E’ fuorviante affermare che i differenziali dei tassi oggi volteggiano verso i livelli raggiunti nella fase agonizzante del governo Berlusconi. La situazione è peggiore rispetto a novembre perché all’epoca la Bce non aveva ancora dispensato un trilione di euro pronta cassa affinché le banche si imbottissero di titoli di stato.
La fuga dai titoli della Repubblica Italiana ha una lunga gestazione: ne avevo scritto in un breve commento sul Fatto Quotidiano, I mercati rivedono la deriva tremontiana, il 12 aprile scorso quando il differenziale con i bund tedeschi, finito l’effetto della droga monetaria, aveva ripreso il decollo: “Un governo affrancato dal dovere del bacio alla pantofola elettorale di lobbies e santuari del consociativismo ha finito per seguire il richiamo della foresta partitico cui sono sensibili i burocrati, accademici di corte e boiardi che ne fanno parte”.
Fuor di metafora Monti non ha dato un’impronta di discontinuità con il passato lasciandosi risucchiare dalla pulsione tremontiana al suicidio, imperniata su riforme mal concepite (e peggio implementate), annunci ridicoli e piagnistei negli incontri internazionali. Detta in modo ancora più brutale, il governo si è crogiolato nella convinzione di poter infinocchiare i partners europei, arraffare i soldi dell’ESM e continuare ad alimentare le greppia da cui si pasce chi lo sostiene in Parlamento.
Il palafreniere di questa strategia è lo stesso da anni: il neo promosso Ministro dell’Economia Vittorio Grilli che sotto Tremonti (e ancor prima) ha gestito la burocrazia ministeriale vestendo vari cappelli, con esiti largamente fallimentari, in virtù dei quali Monti lo ha piazzato al vertice del dicastero più importante. Per gli investitori internazionali ritrovarsi come responsabile della politica economica chi fino a non troppi mesi fa andava in giro per il mondo a rassicurare sulle radiose sorti dell’Italia sotto l’illuminata guida del ducetto di Arcore e del tributarista di Sondrio, è motivo fin troppo cogente per disfarsi dei titoli con marchio Republic of Italy.
E che dire dell’ “eroica vittoria” di Monti sulla Merkel a Bruxelles un mese fa? Ricordate come i telegiornali raccontavano alle italiche genti che, a differenza del Cavalier Pompetta, il Professor Pomposo aveva affrontato e messo in rotta i panzer tedeschi? Nella Penisola era tutto un tripudio per i due Mario. Fummo in pochi a scrivere (qui il mio pezzo sul Fatto Quotidiano) che si stava abbindolando l’opinione pubblica con palesi esagerazioni. Ora con lo spread fuori controllo se ne sono accorti anche i tromboni di regime ed è tutto uno strapparsi i capelli, un’invocazione a Draghi, un’implorazione alla Merkel, una prece ad Hollande.

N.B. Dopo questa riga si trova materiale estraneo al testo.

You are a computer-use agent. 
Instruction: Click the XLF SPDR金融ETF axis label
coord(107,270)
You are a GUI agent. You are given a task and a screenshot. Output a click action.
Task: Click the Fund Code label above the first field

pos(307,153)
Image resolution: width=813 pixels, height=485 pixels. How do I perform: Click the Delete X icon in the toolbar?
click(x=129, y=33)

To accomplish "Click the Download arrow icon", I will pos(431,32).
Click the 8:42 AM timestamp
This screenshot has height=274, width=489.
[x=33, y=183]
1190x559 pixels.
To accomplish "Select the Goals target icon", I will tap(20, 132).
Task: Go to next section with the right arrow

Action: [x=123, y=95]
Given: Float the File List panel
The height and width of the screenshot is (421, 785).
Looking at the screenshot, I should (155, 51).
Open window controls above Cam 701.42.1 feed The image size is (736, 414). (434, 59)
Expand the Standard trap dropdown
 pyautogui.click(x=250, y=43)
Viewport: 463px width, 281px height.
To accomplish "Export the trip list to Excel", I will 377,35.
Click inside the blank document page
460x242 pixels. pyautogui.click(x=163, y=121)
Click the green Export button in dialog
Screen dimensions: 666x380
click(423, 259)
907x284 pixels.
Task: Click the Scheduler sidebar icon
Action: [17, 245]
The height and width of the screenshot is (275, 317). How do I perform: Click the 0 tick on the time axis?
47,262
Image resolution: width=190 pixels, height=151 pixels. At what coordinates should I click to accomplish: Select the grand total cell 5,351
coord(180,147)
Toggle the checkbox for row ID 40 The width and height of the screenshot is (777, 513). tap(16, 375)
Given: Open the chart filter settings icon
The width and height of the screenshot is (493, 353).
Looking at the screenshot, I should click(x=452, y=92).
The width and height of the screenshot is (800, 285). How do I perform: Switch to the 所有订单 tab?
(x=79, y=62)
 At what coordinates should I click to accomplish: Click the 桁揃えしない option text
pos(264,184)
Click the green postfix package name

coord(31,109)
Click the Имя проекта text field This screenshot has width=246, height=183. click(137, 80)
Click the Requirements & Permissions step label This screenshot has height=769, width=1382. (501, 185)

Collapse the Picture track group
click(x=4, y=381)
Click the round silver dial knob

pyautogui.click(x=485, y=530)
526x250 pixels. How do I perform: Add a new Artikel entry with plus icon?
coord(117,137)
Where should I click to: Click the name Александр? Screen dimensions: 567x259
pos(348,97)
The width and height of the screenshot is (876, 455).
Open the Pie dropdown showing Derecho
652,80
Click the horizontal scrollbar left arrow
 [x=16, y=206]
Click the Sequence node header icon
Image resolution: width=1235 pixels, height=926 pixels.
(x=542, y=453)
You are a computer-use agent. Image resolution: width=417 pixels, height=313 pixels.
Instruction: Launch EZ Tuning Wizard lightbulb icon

L’unica cosa sorprendente è che gli investitori siano stati così pazienti, perché le avvisaglie del disastro si erano manifestate già a febbraio (Campa cavallo che l’Italia cresce), quando si continuava a cincischiare su una fantomatica Fase 2 che non è mai arrivata. Insomma Monti non ha tirato andreottianamente a campare ma ha proprio tirato a crepare dello stesso identico morbo tremontiano.
Nel frattempo la muta che scondizola e abbaia festosa quando percepisce gli ultrasuoni quirinalizi è tutta impegnata a congegnare un piano per blindarsi le natiche: una legge elettorale che di fatto non produca una maggioranza stabile e quindi “costringa” i PD con e senza elle a perpetuare la grande coalizione con Monti officiante del rito. Tanto nel PD sono consci della propria incapacità a governare, mentre Berlusconi sa che difficilmente potrebbe vincere. Meglio quindi un armistizio per spartirsi il potere, come vagheggiato sin dalla Bicamerale di Baffino, mantenere intatti i privilegi, e lasciare i “tecnici” alle prese con le assi sconnesse della baracca.
Sorge un problema però: cinque anni di Monti al guinzaglio di Berlusconi, Bersani e Casini per chi gestisce il risparmio suo o dei clienti sono improponibili, visti i chiari di luna con le trote al governo. Lo spread si impenna proprio perché non si intravede una prospettiva politica affidabile e pertanto saranno pochi quelli che rimarranno inebetiti ad aspettare il crollo. Parafrasando la battuta sulla furbizia di Andreotti (tutte le volpi finiscono in pellicceria) verrebbe da dire che tutte le trote finiscono in graticola. Talora nel barbecue dei mercati d’agosto.